Not every change order is a problem — scope changes happen on every project. The question is whether the change was truly outside the original contract scope, whether the pricing is reasonable, and whether the schedule impact claimed is legitimate.
The Three Questions
Every change order should be evaluated against three fundamental questions:
1. Was this work outside the original scope? This requires a careful reading of the contract documents — plans, specifications, and the agreement itself. GCs sometimes submit change orders for work that was clearly included in the original scope but was underestimated in their bid. That is a GC cost problem, not an owner change.
2. Is the pricing reasonable? Change order pricing should reflect actual costs — not list prices inflated with excessive markup. Labor rates, material costs, and subcontractor quotes should be verifiable. The GC's markup on change order work is often significantly higher than their markup on base contract work.

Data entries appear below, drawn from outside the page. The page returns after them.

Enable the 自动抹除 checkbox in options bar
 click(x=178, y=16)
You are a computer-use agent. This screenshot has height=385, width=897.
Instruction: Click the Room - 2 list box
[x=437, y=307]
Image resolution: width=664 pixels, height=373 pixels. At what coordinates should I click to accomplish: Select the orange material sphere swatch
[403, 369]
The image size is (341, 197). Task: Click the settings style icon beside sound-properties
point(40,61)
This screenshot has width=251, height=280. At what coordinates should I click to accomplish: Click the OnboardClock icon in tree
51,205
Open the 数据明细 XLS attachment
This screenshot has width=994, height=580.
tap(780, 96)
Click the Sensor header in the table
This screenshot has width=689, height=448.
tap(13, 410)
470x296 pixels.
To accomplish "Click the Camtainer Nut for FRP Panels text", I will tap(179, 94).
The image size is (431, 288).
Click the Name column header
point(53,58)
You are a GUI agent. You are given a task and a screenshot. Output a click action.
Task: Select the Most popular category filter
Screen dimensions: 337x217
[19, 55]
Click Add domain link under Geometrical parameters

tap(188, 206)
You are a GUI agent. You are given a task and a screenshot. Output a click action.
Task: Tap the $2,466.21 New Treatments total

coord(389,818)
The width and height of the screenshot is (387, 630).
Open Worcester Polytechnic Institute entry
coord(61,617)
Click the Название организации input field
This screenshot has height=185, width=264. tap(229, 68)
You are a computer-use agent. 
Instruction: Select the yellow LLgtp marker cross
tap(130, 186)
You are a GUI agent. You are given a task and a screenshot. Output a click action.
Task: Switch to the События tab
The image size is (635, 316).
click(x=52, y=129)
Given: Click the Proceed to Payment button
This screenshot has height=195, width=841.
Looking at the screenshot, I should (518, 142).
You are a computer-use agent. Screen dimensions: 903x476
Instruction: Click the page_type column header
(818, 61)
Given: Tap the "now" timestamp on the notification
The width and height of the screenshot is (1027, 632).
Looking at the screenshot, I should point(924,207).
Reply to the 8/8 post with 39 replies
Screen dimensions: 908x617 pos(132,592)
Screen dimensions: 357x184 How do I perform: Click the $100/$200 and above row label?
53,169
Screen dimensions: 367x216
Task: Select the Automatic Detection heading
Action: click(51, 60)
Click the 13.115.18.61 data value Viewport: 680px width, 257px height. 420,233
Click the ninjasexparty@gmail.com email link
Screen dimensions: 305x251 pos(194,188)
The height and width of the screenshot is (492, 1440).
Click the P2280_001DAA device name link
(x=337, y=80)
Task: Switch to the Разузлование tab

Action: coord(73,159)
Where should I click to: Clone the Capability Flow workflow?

3. Is the schedule impact valid? Many change orders include a time extension request. The question is whether the changed work is actually on the critical path. If the change order work can be performed concurrently with other scheduled activities, a time extension is not warranted.
Pattern Behavior
One change order is a change order. Five change orders in the same cost category is a pattern. When a GC consistently submits change orders in areas like site conditions, coordination, or owner-furnished items, it often indicates a bid strategy — price low to win, then recover margin through changes.
An experienced change order analyst recognizes these patterns because they have seen them across multiple projects and GC relationships.
The Value of Independent Review
Owners and lenders who accept change orders at face value are leaving money on the table. An independent review of a $50,000 change order package that results in a $15,000 reduction has already paid for itself many times over.